Pixel coordinate grounding data
──────
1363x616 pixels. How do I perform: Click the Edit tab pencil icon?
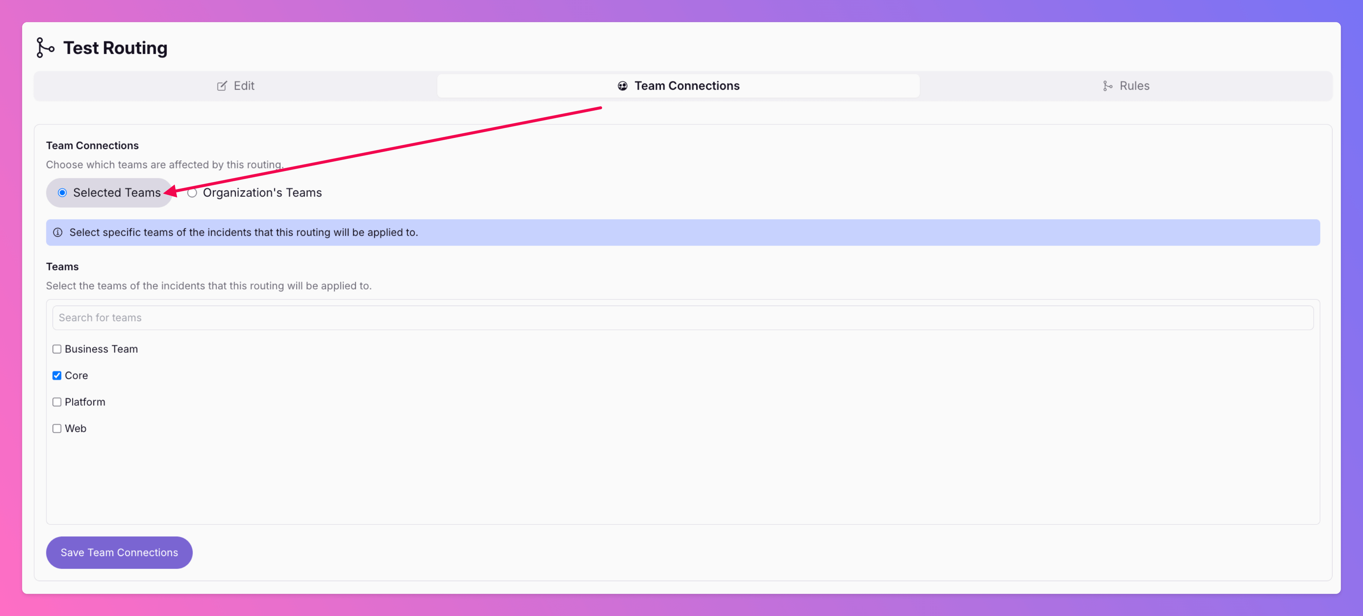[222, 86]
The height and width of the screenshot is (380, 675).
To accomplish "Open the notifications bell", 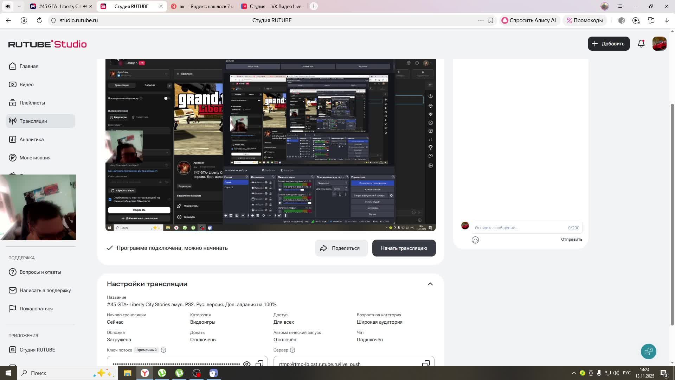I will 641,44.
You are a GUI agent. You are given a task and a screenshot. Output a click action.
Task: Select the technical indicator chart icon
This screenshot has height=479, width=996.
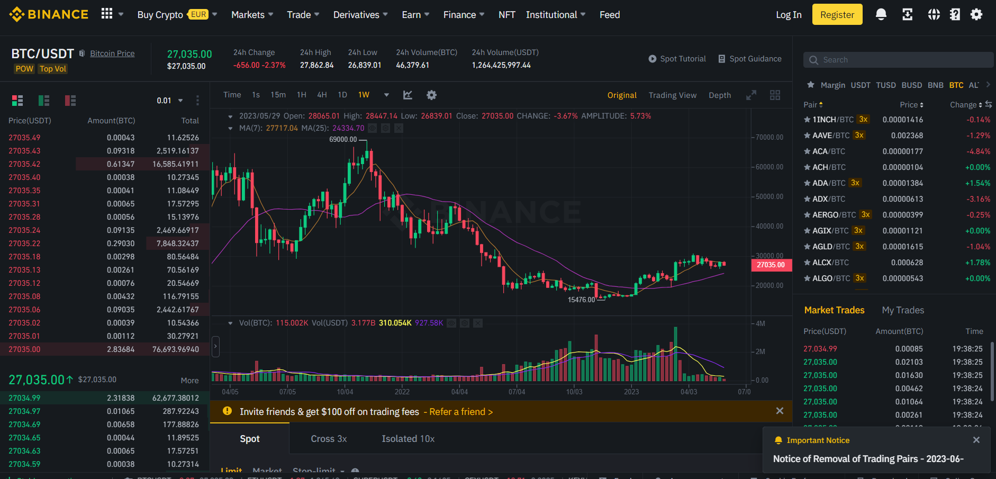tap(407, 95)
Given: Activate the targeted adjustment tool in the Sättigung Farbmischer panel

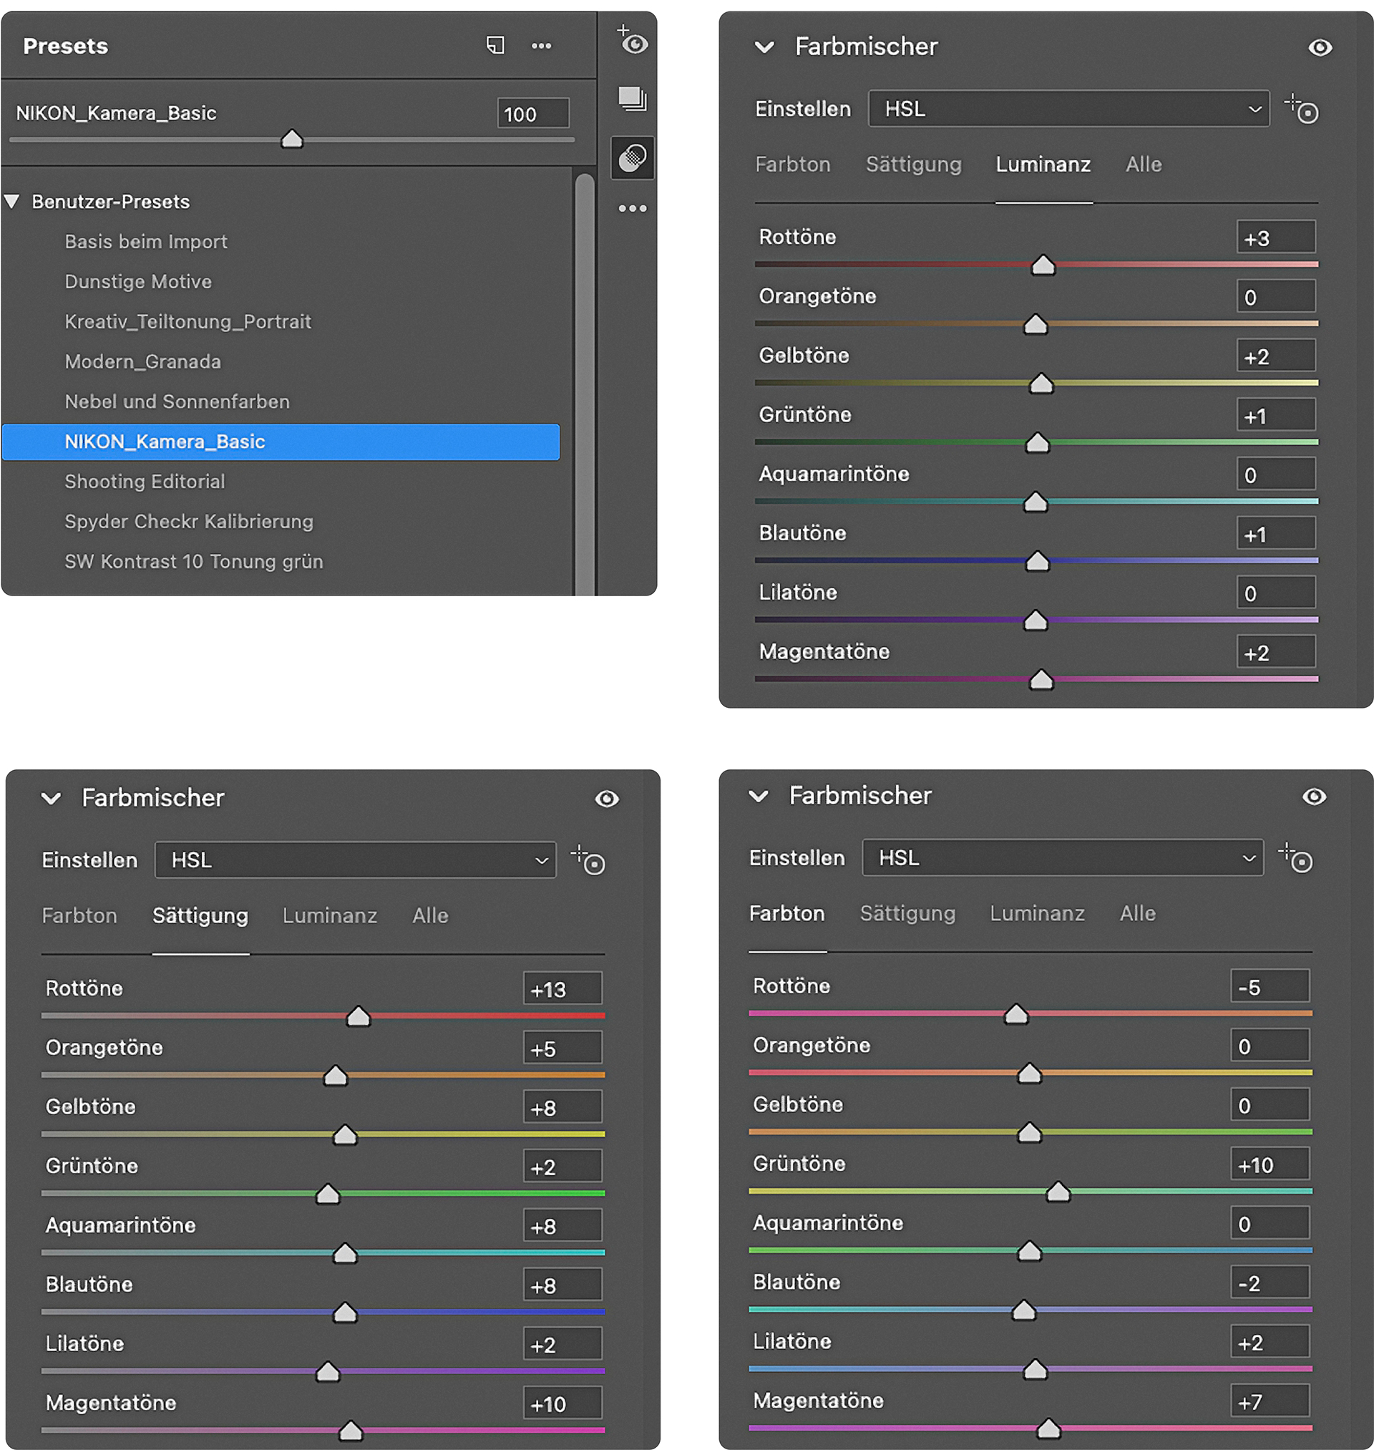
──────
- **Exercise instructions**: Restate, exactly as they appear, the line with "This screenshot has height=479, width=996." and all the lines after it up to the end of the data above; images do not belong in the copy.

- **Response area**:
This screenshot has height=479, width=996.
tap(407, 95)
Given: Activate the targeted adjustment tool in the Sättigung Farbmischer panel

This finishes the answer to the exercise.